[Given passage]
-- START --

Zig Learnings

This is a collection of my learnings about Zig. I am still a very newb in low level so I felt I should document some good learnings here.

Optional Type

An optional type in Zig is a way to represent a value that might or might not exist. It’s like a box that can either contain something (a value of type T) or be empty (null). For example:

If T is an integer (i32), then ?i32 means “this could be an integer or nothing.”
If T is a pointer (*u8), then ?*u8 means “this could be a pointer or nothing.”

var ptr: ?*i32 = null; // ptr is stored as 0x0
ptr = &some_integer;   // ptr now holds the address of some_integer

The optional pointer takes up the same amount of memory as a regular pointer (e.g., 8 bytes on a 64-bit system)

// the value may be byte or null
var maybe : ?u8 = null;	// prefix with ? mark  
// default value is null
 
maybe = 10;
 
var known = maybe.?; // if maybe is null, this will throw an error
 
var the_value = maybe orelse 0; // if maybe == null : return 0
// ternary in zig
var value = if (maybe) |b| b else 0;

? - Used to denote an option value while declaring a variable. It can also be used to unwrap an optional value.
orelse - Used to provide a default value if the optional value is null.

For non-pointer types (like integers, structs, etc.), Zig uses a tagged union to represent the optional.

A tagged union is a way to store either one type of data or another, along with a “tag” to indicate which one is currently stored.

var num: ?i32 = null; // Tag = 0x00, Payload = uninitialized
num = 42;             // Tag = 0x01, Payload = 42
 
// memory layout pseudocode
const OptionalI32 = struct {
    is_null: u8,        // 1 byte (0x00 for null, 0x01 for value)
    _padding: [3]u8,    // 3 bytes of padding (to align the i32)
    value: i32,         // 4 bytes (the actual integer)
};

The memory layout of a i32 is as follows:

1 byte for the tag.
3 bytes of padding (to align the i32 to 4 bytes).
4 bytes for the i32 value.

if (maybe) |b| {
	std.debug.print("The value is {d}\n", .{b});
}

If the value of maybe exists, it will be assigned to b and the block will be executed. If you are not interested in the payload, you can ignore it by using _

const allocator = std.heap.page_allocator;
var ptr: ?*i32 = try allocator.create(i32);
ptr.?.* = 42; // Unwrap and assign a value
allocator.destroy(ptr); // Free the memory

If an optional is part of a heap-allocated object (like a struct or array), you need to manage its memory manually using an allocator.

Blocks

Blocks are expressions that return a value.
Blocks are enclosed in curly braces {} and can be used in many places, such as in expressions, loops, or even as standalone constructs.

const x: u8 = blk: {
	var y: u8 = 10;
	var z: u8 = 20;
	break :blk y + z;
}

When the compiler sees a block, it creates a new scope for the variables inside it (e.g., y and z). When the block ends, the memory for these variables is automatically reclaimed.

-- END --

[Stated task 1] Please show every line of the entries below that contains the string "button".

[Stored data]
-- START --

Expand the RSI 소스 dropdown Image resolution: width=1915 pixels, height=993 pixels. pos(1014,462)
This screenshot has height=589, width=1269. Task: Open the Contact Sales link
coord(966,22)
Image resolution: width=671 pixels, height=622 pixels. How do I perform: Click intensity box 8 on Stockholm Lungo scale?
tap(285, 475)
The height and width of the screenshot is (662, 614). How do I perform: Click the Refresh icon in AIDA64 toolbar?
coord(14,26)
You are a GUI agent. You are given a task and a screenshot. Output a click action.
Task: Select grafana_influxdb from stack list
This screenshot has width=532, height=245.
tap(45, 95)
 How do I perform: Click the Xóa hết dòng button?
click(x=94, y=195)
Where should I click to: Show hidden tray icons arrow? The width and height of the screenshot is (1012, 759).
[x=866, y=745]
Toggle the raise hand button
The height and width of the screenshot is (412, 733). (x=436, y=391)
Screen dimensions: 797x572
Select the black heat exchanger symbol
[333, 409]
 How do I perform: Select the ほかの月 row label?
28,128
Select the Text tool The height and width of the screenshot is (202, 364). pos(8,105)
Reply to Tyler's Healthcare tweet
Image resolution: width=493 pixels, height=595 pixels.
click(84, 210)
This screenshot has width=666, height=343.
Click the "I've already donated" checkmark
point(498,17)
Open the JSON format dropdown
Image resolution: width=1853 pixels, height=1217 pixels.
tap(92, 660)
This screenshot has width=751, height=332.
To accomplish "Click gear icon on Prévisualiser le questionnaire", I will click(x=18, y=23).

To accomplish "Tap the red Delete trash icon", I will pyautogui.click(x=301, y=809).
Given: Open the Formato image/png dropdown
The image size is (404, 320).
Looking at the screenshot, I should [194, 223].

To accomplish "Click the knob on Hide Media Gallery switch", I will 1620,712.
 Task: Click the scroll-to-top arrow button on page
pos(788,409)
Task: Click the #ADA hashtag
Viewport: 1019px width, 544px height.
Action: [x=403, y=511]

-- END --

[Stated task 2] Resume the notes on learning Zig, starting right after their last sentence.

[Expected output 1]
 How do I perform: Click the Xóa hết dòng button?
Toggle the raise hand button
 Task: Click the scroll-to-top arrow button on page

[Expected output 2]
Switch Statement Syntax

switch (y) {
	0 ... 20 => std.debug.print("0 ... 20\\n", .{}),
	21,22,32 => std.debug.print("21,22,32\\n", .{}),
 
	// capturing the value of y
	32..50 => |z| std.debug.print("{d}\\n", .{z}),
 
	// blocks for complex code
	77 => {
		const x = 10;
		std.debug.print("{d}\\n", .{x});
	},
 
	// as long as it is comptime known
 blk: {
		const a = 1000;
		break :blk a;
	} => std.debug.print("{d}\\n", .{z}),
 
	// has to be an exhaustive case
	else => std.debug.print("NONE OF THE ABOVE\\n", .{}),
};

The compiler ensures that the switch statement is exhaustive, meaning all possible values of y are covered. If not, it requires an else case
Ranges: 0...20 matches any value between 0 and 20 (inclusive)
If the value of y and the cases are known at comptime, the compiler can optimize the switch statement by replacing it with a direct branch to the case or removing unreachable code.

Enums and Unions

const Color = enum {
	Red  = 1, // default value
	Green, // 2
	Blue, // 3
	_,
 
	fn isRed(self: Color) bool {
		return self == .Red;
	}
};

enum - Enumerations are a way to group a set of related values together. They are used to store a fixed set of values, and to provide type safety at the same time. Each value in enum is called a variant.
Each variant can optionally have an explicit integer value. If no value is specified, Zig assigns values starting from 0 (or the last explicit value + 1).
_ - The _ variant is a catch-all for any value not explicitly listed

enums are stored as integers. If all values fit in u8, it is stored as u8 otherwise the compilers uses the smallest integer type possible.
Color is stored as a u8 because its values (1, 2, 3) fit in 1 byte
When you call a method on an enum, the compiler passes the enum value (self) to the method.

const Number = union {
	int: u8,
	float: f64,	
}

union - Helpful for using memory efficiently when you know that the value will always be one of the possibilities.
It seperates the space required of the biggest type in memory. It is like when both of the fields are using the same amount of memory but only one of them is active.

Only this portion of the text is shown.